» **Texto para leitura**:
- - - - -

4º dia: ITAPANHOACANGA a CÓRREGOS: 25 quilômetros

Como de costume, levantei-me cedo, tomei o café que a Érica já deixara preparado desde a noite anterior e, exatamente, às 5 h 30 min, sob intenso frio e densa cerração, deixei a pousada e, por ruas fracamente iluminadas, caminhei em direção à saída do povoado.

Logo encontrei o primeiro marco da Estrada Real e, ainda no escuro, segui em frente por uma estrada larga e cascalhada, amparado pela minha fiel lanterna. 

À claridade indecisa da madrugada, vi lentamente a paisagem difusa se desenhar, criar relevo, destacarem-se os troncos, recortar-se no cinza azulado do céu a copa das árvores. 

Pude, então, perceber, que estava trilhando, sempre em perene ascensão, numa área aberta e muito arborizada.

Que alegria sentia ao aspirar o ar fresco e embalsamado da floresta, enquanto uma fresca brisa me acariciava a fronte, ao mesmo tempo em que galgava, estoico, o contraforte de alcantilado morro.

Num pequeno platô, fui subitamente arrancado de minhas divagações, pois, uma perua escolar me alcançou e seu condutor sorrindo, gentilmente, me ofereceu uma carona, ao menos até o final das serras, como explicou, porquanto, segundo ele, eu ainda enfrentaria três colinas logo à frente.

Apesar da rudeza do trajeto e de já estar suando em bicas, agradeci-lhe a oferta, e ele seguiu em frente, algo contrafeito.

Assim, por cinco quilômetros, labutei para vencer íngremes ladeiras, porém, a paisagem que se delineava ao derredor era de encher os olhos, e a todo momento agradecia a Deus por estar ali, solitário, contemplando beleza inigualável.

No cume da última elevação, parei e retirei a blusa, pois, transpirava abundantemente e, apesar do ar gélido reinante, eu me sentia extremamente aquecido. 

Aproveitei, ainda, a pausa, e tomei água, ingeri algumas frutas, relaxei e pude apreciar a belíssima paisagem circundante.

 Depois, prossegui animado e, logo abaixo, deixei, à esquerda, a portentosa Serra de São José.

Mais adiante, no quilômetro sete, numa bifurcação, prossegui à esquerda, pois, o outro tronco seguia em direção à Escadinha, diminuta povoação que eu já avistava abaixo, ao longe, encravada no sopé da montanha.

A partir dali enfrentei novamente outra escarpada ladeira, num percurso silencioso, bruto, selvagem, deserto, e no final do nono quilômetro, a subida chegou ao fim e o cenário revelou-se majestoso. 

No horizonte, montanhas, vales, florestas.

 Efetivamente, dali se descortinava uma paisagem admirável, num giro de 360º, podendo-se avistar, ao longe, as serras do Espinhaço, do Intendente e a de São José, todas encobertas por um mar de nuvens. 

O visual, era, simplesmente, cinematográfico. 

Sem dúvida, uma imagem do paraíso na terra. 

A partir daquele marco, iniciou-se gradativa declividade, primeiramente, de maneira brusca, em acidentada ladeira. 

Depois, prossegui em suave descenso, por uma bucólica estradinha, em meio à abundante mata nativa que era recortada em toda sua imensidão, por inúmeros regatos encachoeirados e murmurantes.

- - - - -

» **Material fornecido**:
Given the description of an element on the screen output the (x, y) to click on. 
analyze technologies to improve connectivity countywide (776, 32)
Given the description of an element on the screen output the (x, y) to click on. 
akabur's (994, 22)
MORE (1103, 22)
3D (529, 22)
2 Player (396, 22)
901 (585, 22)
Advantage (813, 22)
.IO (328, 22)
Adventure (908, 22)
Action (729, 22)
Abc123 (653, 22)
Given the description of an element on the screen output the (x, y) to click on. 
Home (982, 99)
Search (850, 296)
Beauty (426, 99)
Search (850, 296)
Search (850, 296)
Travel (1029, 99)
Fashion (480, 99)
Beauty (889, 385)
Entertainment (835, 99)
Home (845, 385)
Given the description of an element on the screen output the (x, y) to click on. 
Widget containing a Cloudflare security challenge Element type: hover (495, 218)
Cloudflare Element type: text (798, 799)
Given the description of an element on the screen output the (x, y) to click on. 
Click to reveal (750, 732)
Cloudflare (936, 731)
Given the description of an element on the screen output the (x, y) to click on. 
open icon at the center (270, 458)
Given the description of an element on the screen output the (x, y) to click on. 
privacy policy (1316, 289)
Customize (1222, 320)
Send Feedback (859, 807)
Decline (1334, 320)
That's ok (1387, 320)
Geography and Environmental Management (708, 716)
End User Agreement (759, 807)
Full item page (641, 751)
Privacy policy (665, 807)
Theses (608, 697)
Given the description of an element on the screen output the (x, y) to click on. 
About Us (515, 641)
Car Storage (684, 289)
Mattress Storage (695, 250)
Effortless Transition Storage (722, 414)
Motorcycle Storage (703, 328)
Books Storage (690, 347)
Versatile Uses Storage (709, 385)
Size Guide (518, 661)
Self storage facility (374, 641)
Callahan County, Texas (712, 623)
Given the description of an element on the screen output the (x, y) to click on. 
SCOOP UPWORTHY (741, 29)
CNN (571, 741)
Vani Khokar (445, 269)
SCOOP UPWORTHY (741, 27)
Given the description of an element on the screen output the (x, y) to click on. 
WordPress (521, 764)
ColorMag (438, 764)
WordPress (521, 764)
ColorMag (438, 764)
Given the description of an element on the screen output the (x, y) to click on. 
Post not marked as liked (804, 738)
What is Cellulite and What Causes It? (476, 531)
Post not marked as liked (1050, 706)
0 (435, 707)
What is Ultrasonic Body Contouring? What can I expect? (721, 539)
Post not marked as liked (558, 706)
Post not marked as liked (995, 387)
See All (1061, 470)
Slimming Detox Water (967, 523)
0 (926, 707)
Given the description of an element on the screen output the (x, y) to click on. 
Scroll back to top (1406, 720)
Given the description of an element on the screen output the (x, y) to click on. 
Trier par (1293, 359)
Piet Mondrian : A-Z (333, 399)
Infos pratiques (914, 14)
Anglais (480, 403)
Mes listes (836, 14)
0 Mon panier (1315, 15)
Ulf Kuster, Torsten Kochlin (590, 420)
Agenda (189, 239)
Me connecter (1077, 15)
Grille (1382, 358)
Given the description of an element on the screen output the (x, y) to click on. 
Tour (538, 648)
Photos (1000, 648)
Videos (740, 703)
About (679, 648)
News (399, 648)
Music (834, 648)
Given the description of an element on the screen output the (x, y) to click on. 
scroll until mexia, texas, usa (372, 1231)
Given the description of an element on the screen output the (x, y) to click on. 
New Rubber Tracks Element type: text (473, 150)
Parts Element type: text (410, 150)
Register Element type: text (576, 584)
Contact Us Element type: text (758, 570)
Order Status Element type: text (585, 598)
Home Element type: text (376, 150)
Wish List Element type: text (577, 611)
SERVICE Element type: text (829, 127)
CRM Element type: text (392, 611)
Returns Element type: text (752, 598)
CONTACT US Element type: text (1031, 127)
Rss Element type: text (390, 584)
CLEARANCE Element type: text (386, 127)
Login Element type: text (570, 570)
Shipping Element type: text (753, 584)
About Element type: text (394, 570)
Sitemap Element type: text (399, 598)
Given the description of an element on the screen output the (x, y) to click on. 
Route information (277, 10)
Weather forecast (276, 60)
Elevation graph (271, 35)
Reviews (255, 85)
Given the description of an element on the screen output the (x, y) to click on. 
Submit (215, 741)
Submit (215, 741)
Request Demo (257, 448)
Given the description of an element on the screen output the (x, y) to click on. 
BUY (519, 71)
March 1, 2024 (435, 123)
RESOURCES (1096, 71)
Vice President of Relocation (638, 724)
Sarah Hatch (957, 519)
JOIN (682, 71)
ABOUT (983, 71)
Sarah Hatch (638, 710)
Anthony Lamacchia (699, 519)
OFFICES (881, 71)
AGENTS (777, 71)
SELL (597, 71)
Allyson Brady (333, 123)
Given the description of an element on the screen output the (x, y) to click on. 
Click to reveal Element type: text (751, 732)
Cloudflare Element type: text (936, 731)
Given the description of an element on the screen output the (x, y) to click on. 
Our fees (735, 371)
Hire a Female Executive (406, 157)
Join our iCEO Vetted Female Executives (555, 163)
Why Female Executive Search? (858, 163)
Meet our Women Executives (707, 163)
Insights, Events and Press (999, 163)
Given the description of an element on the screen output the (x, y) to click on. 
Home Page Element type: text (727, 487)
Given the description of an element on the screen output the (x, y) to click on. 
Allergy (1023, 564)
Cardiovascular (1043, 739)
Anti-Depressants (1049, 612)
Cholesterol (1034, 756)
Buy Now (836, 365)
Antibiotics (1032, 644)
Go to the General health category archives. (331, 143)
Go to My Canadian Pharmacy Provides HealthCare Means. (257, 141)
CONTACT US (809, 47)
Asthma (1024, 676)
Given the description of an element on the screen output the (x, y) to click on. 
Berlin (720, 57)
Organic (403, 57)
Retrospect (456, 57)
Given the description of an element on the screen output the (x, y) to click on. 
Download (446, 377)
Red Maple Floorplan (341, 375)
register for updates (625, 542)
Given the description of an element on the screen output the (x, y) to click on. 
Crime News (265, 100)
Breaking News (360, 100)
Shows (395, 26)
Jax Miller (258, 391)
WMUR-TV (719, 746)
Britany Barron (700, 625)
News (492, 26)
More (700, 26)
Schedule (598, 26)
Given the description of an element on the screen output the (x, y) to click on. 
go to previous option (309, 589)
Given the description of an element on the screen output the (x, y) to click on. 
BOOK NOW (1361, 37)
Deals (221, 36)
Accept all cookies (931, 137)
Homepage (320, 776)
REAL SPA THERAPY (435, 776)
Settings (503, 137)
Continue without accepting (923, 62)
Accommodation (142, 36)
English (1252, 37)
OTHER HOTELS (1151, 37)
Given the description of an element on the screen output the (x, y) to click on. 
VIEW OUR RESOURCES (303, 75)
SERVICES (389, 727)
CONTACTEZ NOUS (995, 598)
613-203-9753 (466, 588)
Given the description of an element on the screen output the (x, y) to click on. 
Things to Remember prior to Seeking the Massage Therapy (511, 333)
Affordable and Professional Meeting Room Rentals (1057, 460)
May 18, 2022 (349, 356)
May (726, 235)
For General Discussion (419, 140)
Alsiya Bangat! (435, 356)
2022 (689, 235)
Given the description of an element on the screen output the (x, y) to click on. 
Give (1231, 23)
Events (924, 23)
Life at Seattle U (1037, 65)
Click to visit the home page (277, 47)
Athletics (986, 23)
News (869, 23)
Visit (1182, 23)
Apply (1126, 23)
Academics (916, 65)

- - - - -

» **Pedido 1**:
Responda com base no relato da caminhada de Itapanhoacanga a Córregos:
(a) A que horas a caminhada começou, com a saída da pousada?
(b) Segundo o condutor da perua escolar, quantas colinas ainda havia pela frente?
(c) Quais serras se avistavam ao longe no alto alcançado ao fim do nono quilômetro?
» **Pedido 2**: Por favor, prossiga o relato da caminhada de Itapanhoacanga a Córregos a partir do ponto em que ele para.

» **Resposta escrita 1**:
(a) Às 5 h 30 min.
(b) Três colinas.
(c) As serras do Espinhaço, do Intendente e de São José.

» **Resposta escrita 2**:
A paisagem nesse trecho é deslumbrante, pois a mata nativa se exibe em seu estado original. 

O ambiente é mágico e o oxigênio ali inspirado, de tão puro, chegava a queimar os pulmões. 

Do meu lado direito, em certo ponto da descida, havia uma cascata cuja beleza atraiu meu olhar. 

Entre as gargantas de pedra ia decaindo, fazendo barulho, levando sua água fresca entre a fechada mata que cobria todo o morro.

Foi um percurso agradabilíssimo e quando atingi o plano, numa bifurcação, segui à esquerda, conforme determinava o tótem da ER ali fincado. 

E, às 8 h 30 min, adentrava ao pequeníssimo povoado de Santo Antonio do Norte, conhecido como Tapera.

Fiz rápida visita à igrejinha dedicada à Santo Antonio. 

Em seguida, comprei água num bar local, tomei informações e prossegui, pois, o sol inclemente, já principiava a incomodar.

Depois de ultrapassar um riacho sobre uma estreita ponte de madeira, acessei larga e pedregosa estrada, situada entre imensas fazendas de criação de gado, numa paisagem campestre e encantadora.

Mais adiante, encontrei grande plantação de café, a primeira que avistava desde minha saída de Diamantina. 

Alguns trabalhadores se dirigiam para a colheita desse fruto, assim, fui conversando com um deles sobre sua duríssima luta diária.

A estrada era integralmente plana, apesar de estar ladeada por alguns morros onde notei muito gado pastando. 

O cenário era tranquilo e a trilha passava macia sob meus pés, pontilhada por entradas de sítios e fazendas. 

Eu prossegui enlevado, marchando com passos firmes, sobre o mesmo chão socado, que um dia pisaram os bandeirantes com destino às pedras preciosas e ao ouro de Minas Gerais. 

O trecho todo está muito bem sinalizado e apresenta poucas alterações altimétricas, de forma que caminhei durante todo o trajeto num ritmo constante e confortável.

Finalmente, às 10 h 30 min, atravessei uma grande ponte sobre o caudaloso rio Santo Antônio e, minutos depois, adentrava em perímetro urbano.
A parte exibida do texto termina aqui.